Working with Lidar
This chapter documents lidar workflows in WbW-Py, including file-backed processing, metadata checks, and output controls.
Lidar datasets are typically large enough that memory strategy becomes a primary design concern. The core pattern in this chapter is to combine file-backed objects, vectorized column operations, and chunked processing so scripts scale from small validation tiles to production-scale point clouds without rewriting your workflow model.
Baseline Workflow
This baseline confirms read, inspect, transform, and write in a single lidar path before introducing chunking complexity.
import whitebox_workflows as wb
wbe = wb.WbEnvironment()
las = wbe.read_lidar('survey.las')
meta = las.metadata()
print(meta.file_path)
print('epsg:', meta.crs_epsg)
normals = wbe.lidar.calculate_point_normals(las)

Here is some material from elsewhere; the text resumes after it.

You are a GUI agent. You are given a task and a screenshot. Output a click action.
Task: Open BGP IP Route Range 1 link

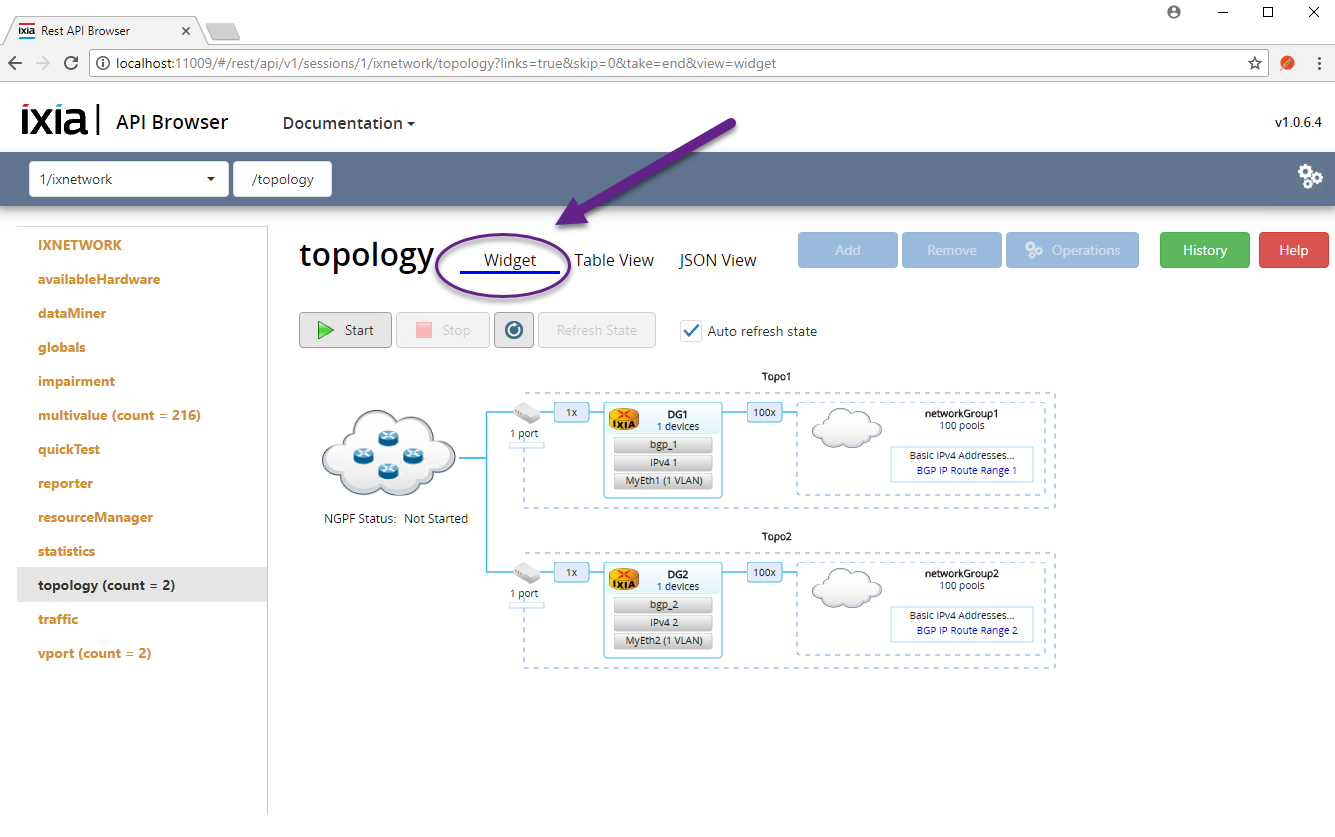coord(966,471)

wbe.write_lidar(normals, 'survey_normals.copc.laz')
Memory-Backed Lidar for Pipeline Efficiency
For workflows that chain multiple lidar operations, memory-backed lidar objects eliminate disk I/O between steps. This is valuable when processing large point clouds through sequential filtering or classification steps.
Load a point cloud into memory with file_mode='m':
import whitebox_workflows as wb
wbe = wb.WbEnvironment()
# Read directly into memory
survey = wbe.read_lidar('survey.las', file_mode='m')
print(survey.file_path) # prints: memory://lidar/...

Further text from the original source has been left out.